A Palavra de Deus é luz e alimento na
caminhada
As comunidades cristãs católicas dedicam o mês de setembro à
Palavra de Deus. Em parte, é graças ao movimento luterano que a Igreja Católica
resgatou, mesmo que tardiamente, a centralidade das Sagradas Escrituras na vida
cristã. Coube ao Concílio Vaticano II reestabelecer o necessário equilíbrio
entre o Sacramento e a Palavra: os fiéis se alimentam concomitantemente da mesa
da Palavra e da mesa da Eucaristia.
Segundo o Papa Bento XVI, a Palavra de Deus que chama as criaturas
à existência, despoja-se da sua grandeza e da sua potência e faz-se pequena,
tão pequena que cabe numa manjedoura.
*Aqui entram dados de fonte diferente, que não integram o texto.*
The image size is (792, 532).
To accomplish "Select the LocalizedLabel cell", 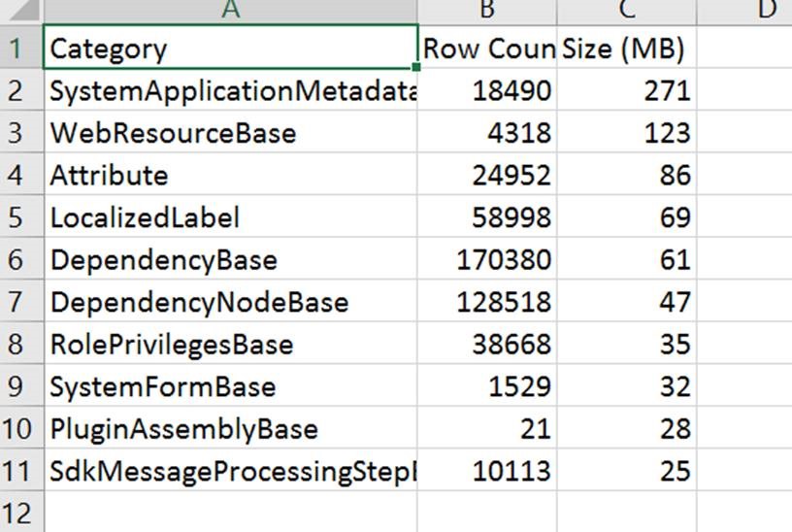I will [x=230, y=217].
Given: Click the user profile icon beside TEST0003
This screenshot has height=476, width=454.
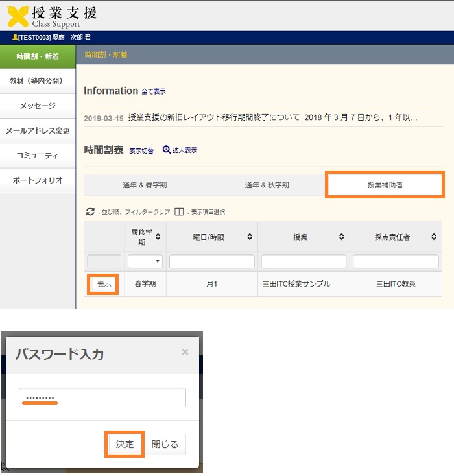Looking at the screenshot, I should [x=15, y=38].
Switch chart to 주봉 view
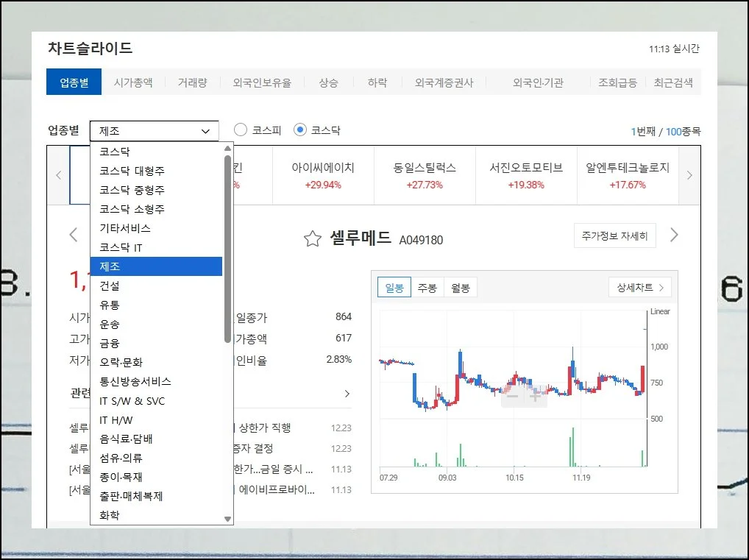The image size is (749, 560). pos(427,288)
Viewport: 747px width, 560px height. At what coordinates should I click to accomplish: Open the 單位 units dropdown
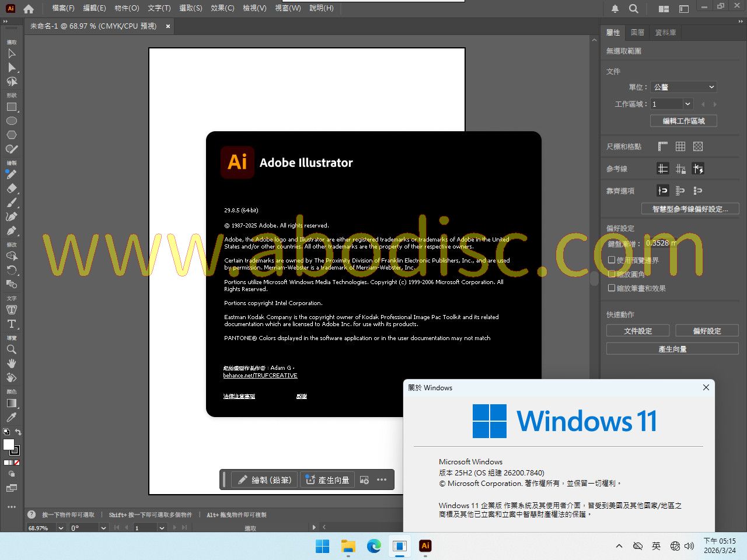pyautogui.click(x=683, y=87)
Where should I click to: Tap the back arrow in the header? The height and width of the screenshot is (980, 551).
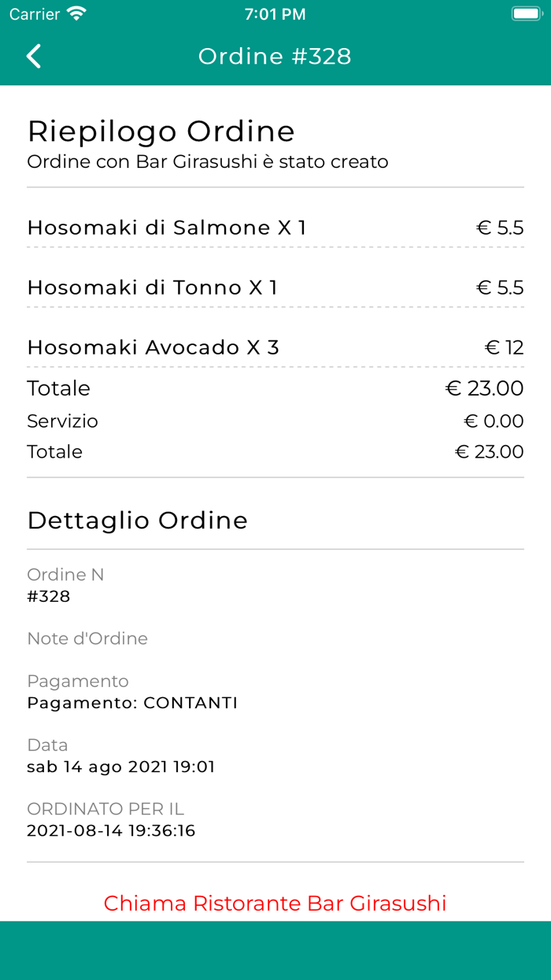click(x=33, y=56)
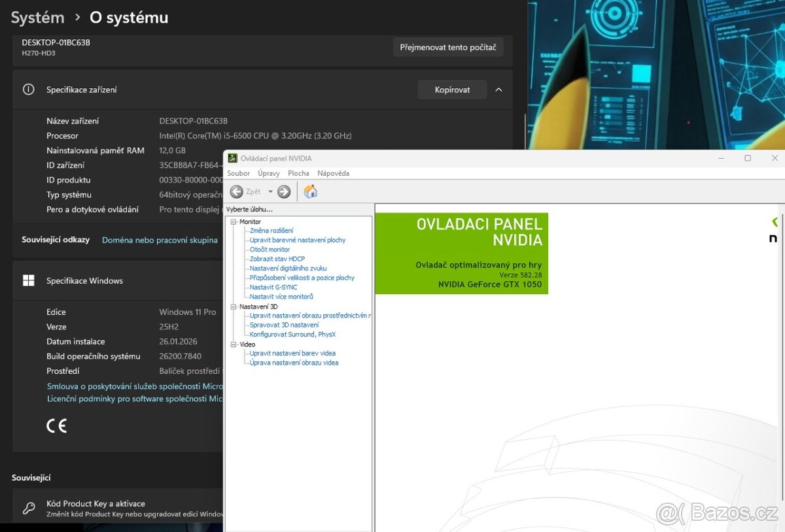Click the Home icon in NVIDIA toolbar

click(311, 191)
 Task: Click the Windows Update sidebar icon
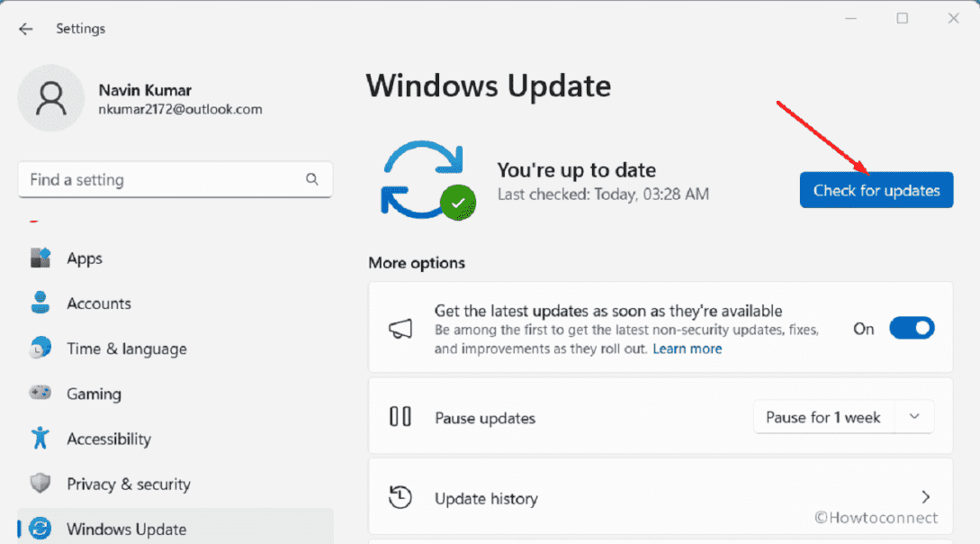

Desde então, a Palavra de Deus é ‘boa
notícia’ com carne e rosto humanos. No alto da cruz, essa mesma Palavra faz-se
silêncio clamoroso, não porque Deus se recuse a falar à Humanidade, mas porque
nela ele diz tudo e tudo entrega.
Assim, nossa atenção reverente não se dirige mais simplesmente
a um texto codificado num livro, mas àquele que é o Verbo Eterno. Deus nos fala
mediante tudo aquilo que ele diz e faz. Não há palavra que supere os gestos de
acolhida aos proscritos, as refeições solidárias com os excluídos, os braços
abertos na cruz que Jesus compartilha com dois outros condenados. É nesses
gestos que a Palavra de Deus adquire força e eloquência.
A vida, os gestos, a pregação e o ensino de Jesus são sempre
uma Boa Notícia dirigida prioritariamente às pessoas e grupos humanos que são
vítimas das relações sociais desiguais e violentas e uma interpelação profética
àqueles que ferem e dominam, ou que se fazem indiferentes às dores e aos direitos
humanos. Ao assumir a carne humana no estábulo de Belém e o grito dos excluídos
na cruz, Jesus nos chama à fraternidade.
Nos últimos dias o Brasil assiste às artimanhas defensivas e
criminosas do Congresso Nacional. Ele aprova leis que anistiam inimigos da lei
e do povo, que protegem preventivamente políticos criminosos e legalizam a
destruição do meio ambiente. Ao mesmo tempo, posterga a aprovação de medidas que
visam beneficiar minimamente o povo. Nesse contexto, não há como não lembrar as
palavras de Jesus e de outros profetas.
Amós (783-743 a.C.) acusa a elite do seu tempo: “Vendem o
justo por dinheiro e o indigente por um par de sandálias. Pisoteiam os fracos
no chão e desviam o caminho dos pobres” (2,6-7). E Miquéias (725-701 a.C.) provoca,
com força: “Por acaso não é dever de vocês conhecer o direito? Vocês devoram a
carne do meu povo e arrancam sua pele; quebram seus ossos e os fazem em
pedaços, como carne no caldeirão” (2,1-3).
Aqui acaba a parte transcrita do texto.